Thursday, November 21, 2019

Point Pleasant's Phantom Black Dog

I love finding vintage ghost stories in old West Virginia newspapers! Today's discovery comes from the May 9th, 1883 edition of the Pt. Pleasant newspaper, The Weekly Register, which can be found online at Chronicling America.  I wasn't able to find a 'Clarksburg road' anywhere on modern maps, but I was able to find the small, unincorporated community of Hickory Chapel located near Pt.
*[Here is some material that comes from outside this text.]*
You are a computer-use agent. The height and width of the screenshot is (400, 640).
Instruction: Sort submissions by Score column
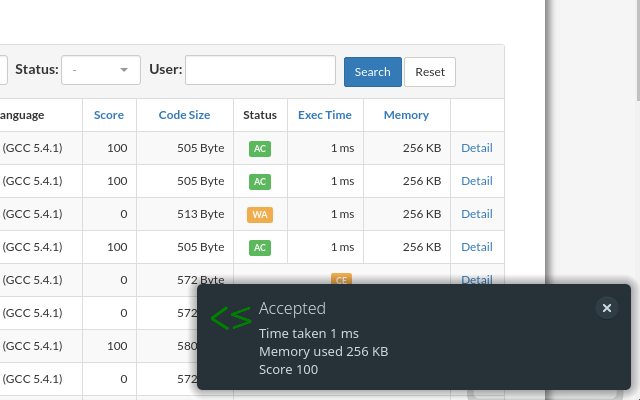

Pleasant in Mason County.

GHOST---The people living along the Clarksburg road, in the neighborhood of Hickory Chapel, are very much exercised by the re-appearance of a ghost in the shape of a big black dog.  They all assert that it is a veritable ghost, and it has been seen time and again by numbers of people.  Men have met it in the road, while riding home on horse-back, and have put spurs to their horses, and have tried to out-run it, but never could; it has been shot at time and again by good marksmen, but without effect.  Sometimes when people are walking along the road it follows along by the side of them, and neither clubs, stones, or scolding will drive it from its position

Theresa's Note:  Stories of phantom black dogs have always been fascinating to me and they are certainly an integral part of ghost lore.  Known by many names, including the Black Shuck, phantom black dogs are a popular motif in the ghost stories of England, and undoubtedly, settlers from the British Isles brought these legends and superstitions with them to America...and even to the small, rural community in Mason County.  Tales of black dogs, especially those with glowing red eyes and of enormous size, are generally associated with the demonic, but I've found another aspect of the phantom black dog mystery.  Here in America, especially in the rural south, these phantom black dogs have become associated with being cemetery guardians, especially in cemeteries where there are many slave/former slave burials. (See my blog on Graveyard Guardians for more info.)  These beliefs may stem from stories of the Church Grim, another English tale of a black dog who protects churches and church burial grounds. The whole Pt. Pleasant area has such a history of strange and unusual activity that it just seems natural to add a phantom black dog into the annals of its haunted history!